I'd argue the value of the lectures is about the same for large classes, it's the ability to ask questions or students ability to focus that gets harder online.

2 comments

And at the same time though, it's also generally more work to set things up for an online class, or at least it can be, especially for classes with labs, or ones that usually involved using a whiteboard. It may be a reduction in value to the students, but it's also an increase in work for the professors probably.
is that a good argument?

This product if worth X amount for you, but I can only build it for 2X

An online course that an average professor puts together will be much worse than what is already available on Coursera.

This is what scares the administration, they know cannot compete with that, and bigger things are at stake, like the future of the entire institution.

I'm not arguing it one way or another, but just saying that even if it's true that the class provides less "value" if it's online, it's almost definitely more work, or at least different work than most of the professors signed up to be doing.

If anything, a lot of the cost of a college tuition these days isn't in the pay for the instructors anyway. It's in the campus, the labs, the sports, the social life/club funding and the like.

Ok, are you arguing that all courses will be online, but the campus, labs and sports will be in person?

It seems like you are missing the point, if the student is not coming the professor can't get paid either. Do you thing GT will just print more money?

I'm saying that, in a world where campus needs to be closed for safety reasons, but professors can teach online, it's possible to both reduce/discount tuition and still pay professors near what they were making before since they're still doing as much or more work as before. Most of the cost of tuition is physical-world/social events that couldn't take place if campus was closed.

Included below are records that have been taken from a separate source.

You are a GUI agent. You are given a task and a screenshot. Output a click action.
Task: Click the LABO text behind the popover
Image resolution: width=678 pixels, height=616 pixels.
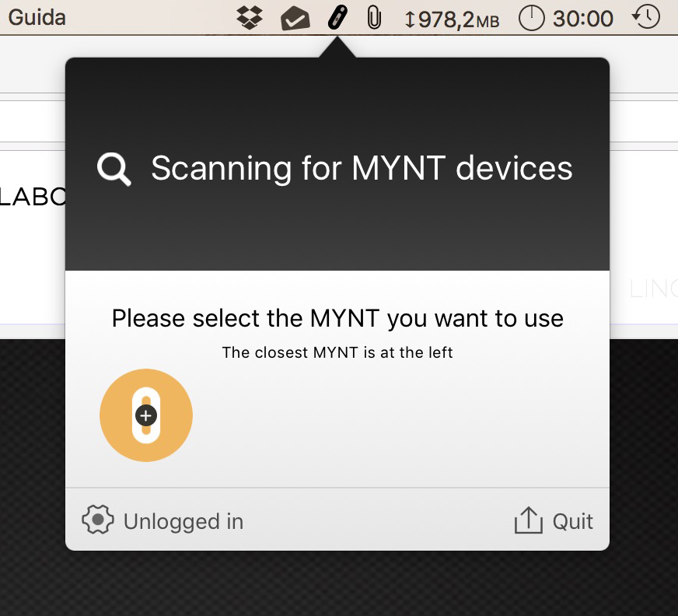[x=33, y=196]
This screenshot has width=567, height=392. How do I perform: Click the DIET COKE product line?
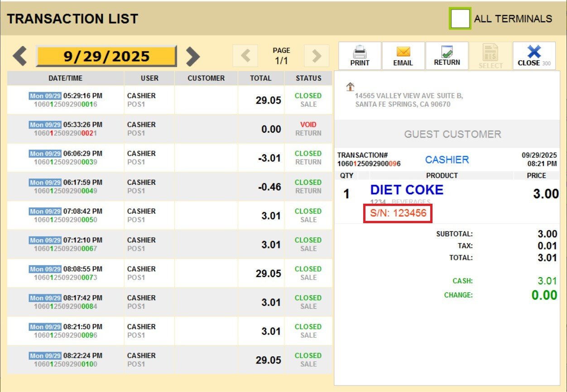pyautogui.click(x=407, y=190)
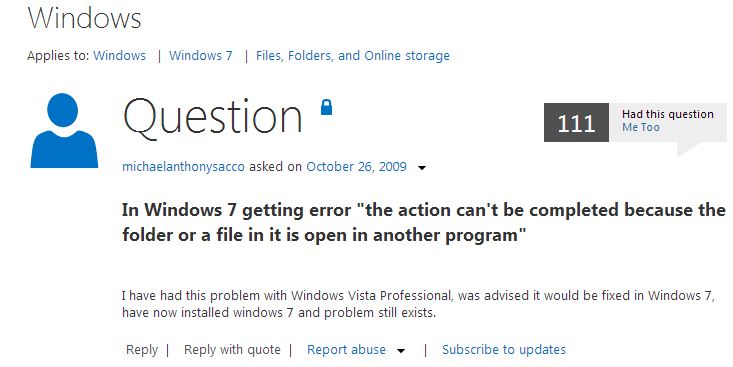Click the blue lock icon beside Question
Screen dimensions: 733x367
(x=326, y=107)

I'm not sure what will end up happening, or if it will be fair to either party here. And obviously, if students drop out over this, then that will cause financial issues all over, but that doesn't seem like what's happening. Students are still enrolled and interested in taking classes where possible. On the other end, telling non-tenured professors that they now have to teach entirely online for less money is an easy way for them to go find a different job, which isn't good for GT either.

I think if they move all online, the university will have reduced income, that in turn will set the new salaries.

It will in a way work out, all I am saying that I don't think these petitioners ever thought about it, or considered that.